US offshore oil drillers Shell, Chevron and Equinor halted operations at facilities pumping hundreds of thousands of barrels of oil per day on Thursday, citing an onshore pipeline leak that a port official said should take about a day to fix.
While the shut-ins are not expected to last more than a day or two, the number of facilities affected by the leak offered another example of how a relatively minor failure can affect a swath of U.S. energy infrastructure according to Reuters, which cited a person familiar who said that the shut-ins could halt about 600,000 barrels per day of oil production.
A flange connecting two pipelines onshore in Louisiana failed and caused about two barrels of oil to spill onto the ground, said Chett Chiasson, executive director of Greater Lafourche Port Commission. A fix is expected to take about a day, he added.

Shell’s Mars, Ursa, and Olympus platforms were shut because of the leak. The three are designed to produce up to 410,000 barrels of oil per day combined, according to data on the company’s website. Chevron’s Jack/St. Malo, Tahiti, and Big Foot oil facilities, which also connect to the Amberjack pipeline, have halted production. Equinor said it shut its Titan platform.

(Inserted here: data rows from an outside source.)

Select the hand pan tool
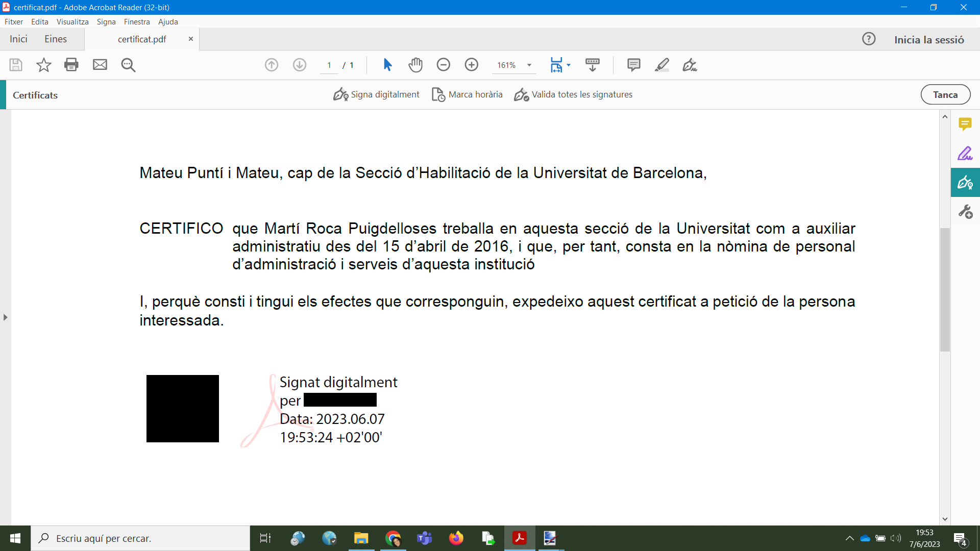This screenshot has width=980, height=551. pos(415,65)
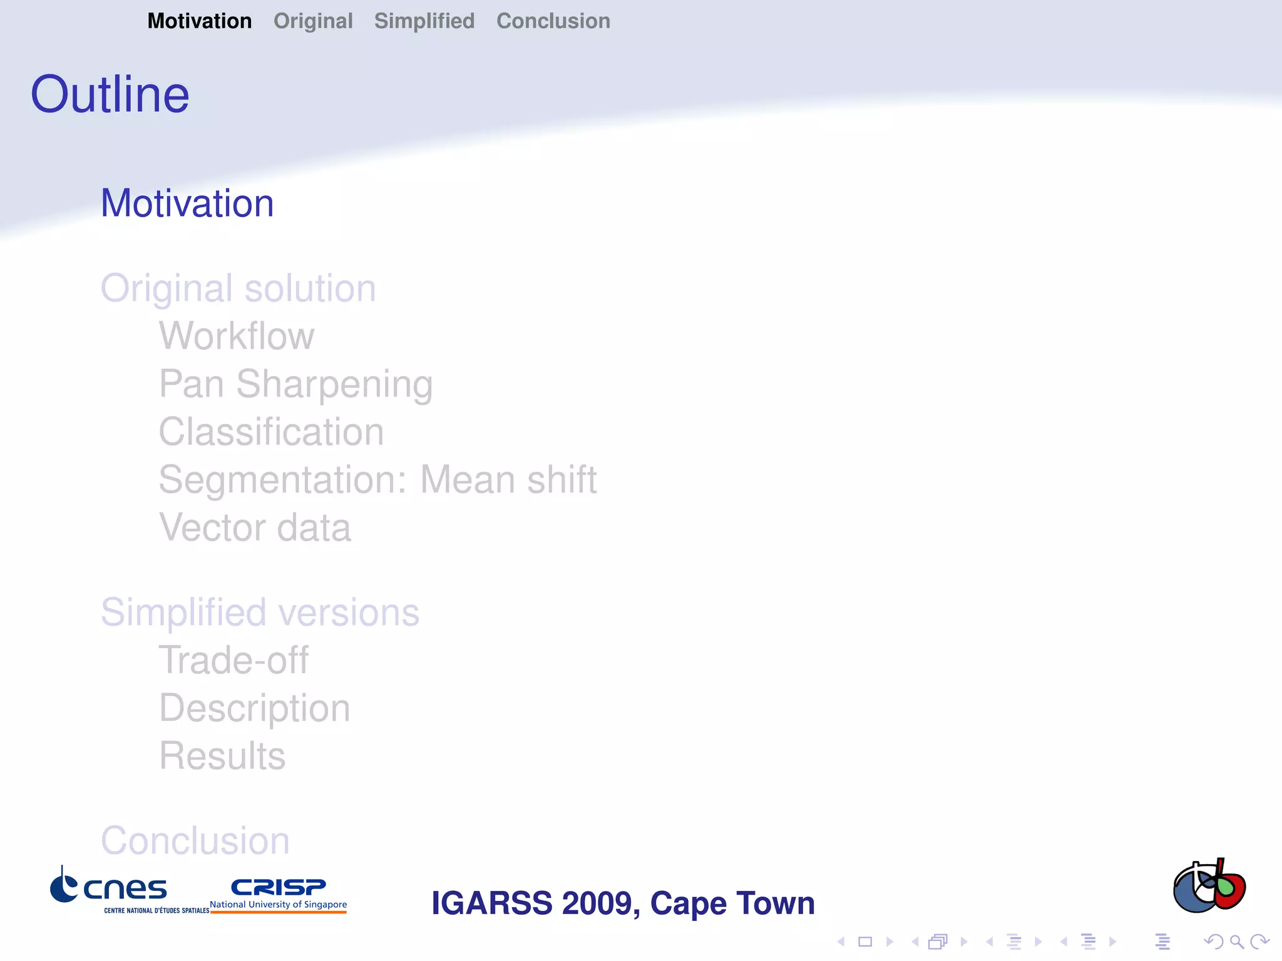
Task: Jump to the Pan Sharpening outline entry
Action: (295, 384)
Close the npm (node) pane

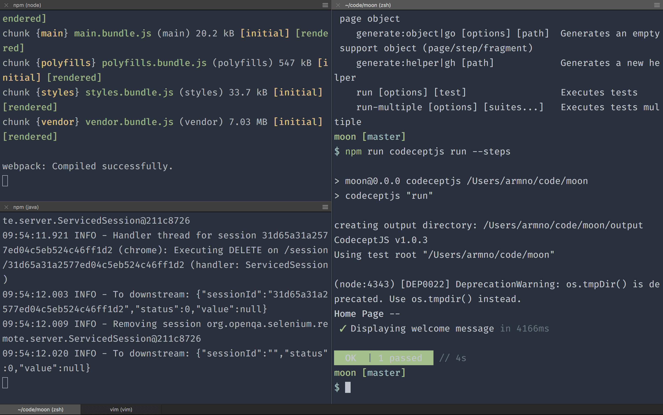coord(6,5)
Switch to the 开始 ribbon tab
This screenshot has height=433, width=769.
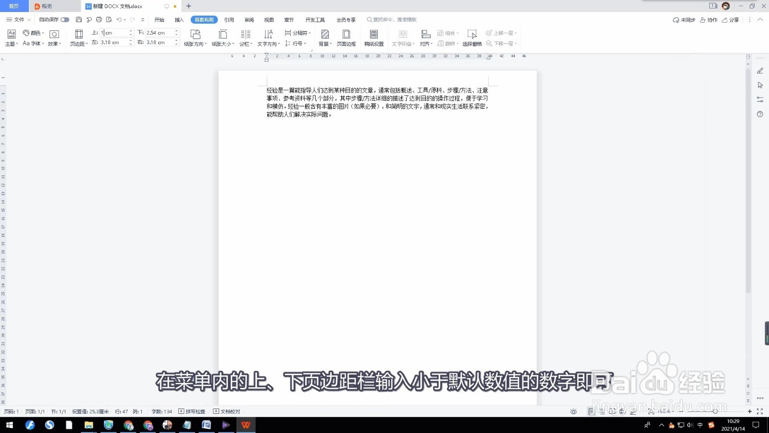[x=159, y=20]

Pipeline operator Shell said it was premature to estimate the impact of the shut-in and declined to provide a timeline on when operations would resume. Murphy Oil, which also uses the Mars pipeline for some of its Gulf of Mexico operations, could not provide immediately comment on its operations, a spokesperson said.
Shell’s three platforms deliver Mars sour crude, a grade prized by oil refiners in the United States and Asia. Shell said it was evaluating “alternative flow paths” to move the oil to shore via other pipelines.